*Ketentuan Latihan*:
• A. Tuliskan kembali bagian catatan perjalanan ke Pulau Tidung mulai dari "Cuaca hari itu" sampai dengan "sebelum mulai beraktivitas.", dengan menukar "warung nasi" menjadi "kedai makan".
• B. Teruskan catatan perjalanan ke Pulau Tidung, dimulai setelah kalimat terakhirnya.
======== Teks Dokumen
Tidung: The Weekender's Beach


Warna air laut di depan saya semakin memuda, biru tua yang telah menjadi pemandangan saya selama tiga jam tadi digantikan oleh hijau bening yang menyegarkan mata. Keheningan di kapal kayu berkapasitas 100 orang ini  berubah ramai, mereka yang tadinya terlelap jenuh kini telah sadar kembali dan mengisi kapal dengan celetukan-celetukan atau obrolan antusias karena akan segera sampai di Pulau Tidung. Berisik mesin kapal berganti suara riak air yang mengombang-ambingkan kapal  tumpangan kami untuk segera bersandar di dermaga. Saya tengok penunjuk waktu di tangan saya, hampir pukul 10.00, hari masih begitu muda untuk menikmati akhir pekan di Pulau Tidung.



Kepulauan Seribu yang selama ini terkenal dengan ragam pantai untuk olahraga air dan kekayaan baharinya ternyata masih menyimpan satu pulau yang menyajikan keindahan terumbu karang serta pantai yang tergolong perawan. Pulau Tidung, terletak di paling barat  rangkaian Kepulauan Seribu, sejak awal 2009 telah ramai dikunjungi oleh wisatawan dan perlahan menata dirinya sebagai tempat tujuan wisata pantai baru di utara Jakarta.

Sesaat setelah kapal berhenti dan bersandar di Pelabuhan Betok, Pulau Tidung, saya dan keenam kawan turun dari kapal dan mengecek barang bawaan kami sambil meluruskan badan yang pegal. Tak lama, kami memutuskan untuk langsung menuju rumah penyewaan alat snorkel dan sepeda yang telah dipesan oleh salah satu kawan saya. Ternyata, letaknya tepat di seberang Pelabuhan Betok. Saya mengamati kanan dan kiri, ternyata memang ruas jalan di Pulau Tidung hanya satu, yang memisahkan Pelabuhan Betok dengan rumah penyewaan alat snorkel dan sepeda tadi, dibuat dari paving block dan ramai dilalui oleh sepeda, becak, dan becak motor. Mengenai nama Pelabuhan Betok, belakangan saya tahu dari warga setempat, bahwa nama pelabuhan itu diambil dari salah satu jenis ikan yang banyak terdapat di perairan Tidung, ikan betok. Jujur saja, ini kali pertama saya mendengar jenis ikan tersebut, ditambah lagi saya memiliki seorang teman yang kerap dipanggil ‘betok’, maka saya spontan terkikik geli ketika mengetahui cerita di balik nama Pelabuhan Betok.

Cuaca hari itu sungguh cerah dan mengusir rasa khawatir saya jikalau tiba-tiba hujan turun dan membuyarkan liburan akhir pekan saya di Pulau Tidung. Saya dan enam kawan saya mengambil peralatan snorkeling masing-masing beserta sepeda. Sebelum menuju area untuk snorkeling, kami memutuskan untuk makan terlebih dahulu. Kami mengayuh sepeda ke arah kanan dari rumah penyewaan alat dan mencari rumah makan terdekat. Tidak jauh ternyata, kami menemukan warung nasi dan mengisi perut sebelum mulai beraktivitas.
================
======== Bahan Tersedia
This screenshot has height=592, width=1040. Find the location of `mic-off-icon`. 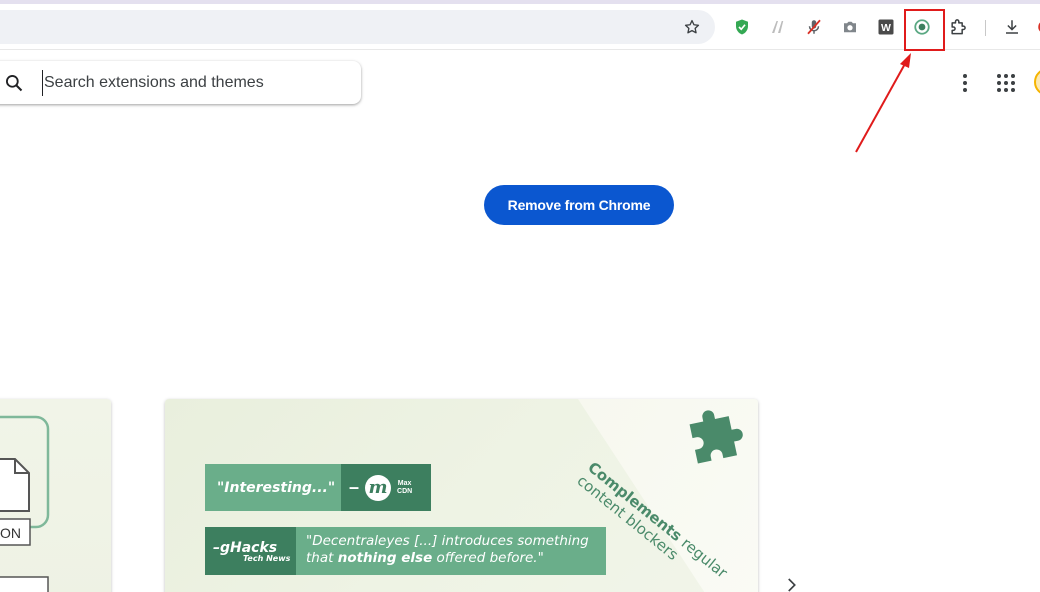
================
*Hasil Tugas*:
• A.
Cuaca hari itu sungguh cerah dan mengusir rasa khawatir saya jikalau tiba-tiba hujan turun dan membuyarkan liburan akhir pekan saya di Pulau Tidung. Saya dan enam kawan saya mengambil peralatan snorkeling masing-masing beserta sepeda. Sebelum menuju area untuk snorkeling, kami memutuskan untuk makan terlebih dahulu. Kami mengayuh sepeda ke arah kanan dari rumah penyewaan alat dan mencari rumah makan terdekat. Tidak jauh ternyata, kami menemukan kedai makan dan mengisi perut sebelum mulai beraktivitas.

• B.
Seusai makan, kami langsung menuju Tanjungan Timur yang merupakan area untuk snorkeling atau diving. Matahari semakin menggantang di atas kepala, namun untungnya saya dilindungi oleh pohon-pohon besar sepanjang jalan menuju Tanjungan Timur. Selama mengayuh sepeda, saya kerap mengalihkan pandangan ke kanan kiri untuk melihat perairan yang mengelilingi Pulau Tidung. Terik matahari membuat warna air laut terlihat makin berkilat, gradasi tosca dengan biru muda dipadu dengan hijau pepohonan yang membingkai tepi pantai menunjukkan kontras yang menyegarkan mata di siang terik itu. Ternyata, untuk sampai ke Tanjungan Timur membutuhkan waktu yang tidak sebentar juga. Saya jadi ingat peringatan dari salah satu teman saya bahwa untuk mendapatkan fasilitas di Pulau Tidung, akan lebih baik untuk memesan segala akomodasi yang dibutuhkan via telepon jauh-jauh hari sebelum berangkat. Jika tidak, bisa-bisa Anda terlantar di Pulau Tidung tanpa mendapat sewaan sepeda atau alat-alat snorkeling, begitu pula penginapan.

Kira-kira sepuluh menit bersepeda, sampailah saya dan kawan-kawan di area Tanjungan Timur. Di sana sudah disiapkan lokasi parkir sepeda dan tempat penitipan barang. Saya parkir sepeda dan memisahkan barang-barang yang akan dibawa lalu beranjak menuju pantai, tak lupa sebelumnya saya menyimpan nomor penitipan barang yang telah diberikan oleh petugas. Sambil menikmati pemandangan pantai yang sungguh indah di kiri saya, saya amati fasilitas yang ada di sekitar pantai. Sebelah kanan saya terdapat jejeran penjaja makanan dan minuman. Tak jauh dari sana, terdapat dua rumah panggung yang terbuat dari kayu, ternyata dua rumah itu merupakan tempat penitipan barang juga.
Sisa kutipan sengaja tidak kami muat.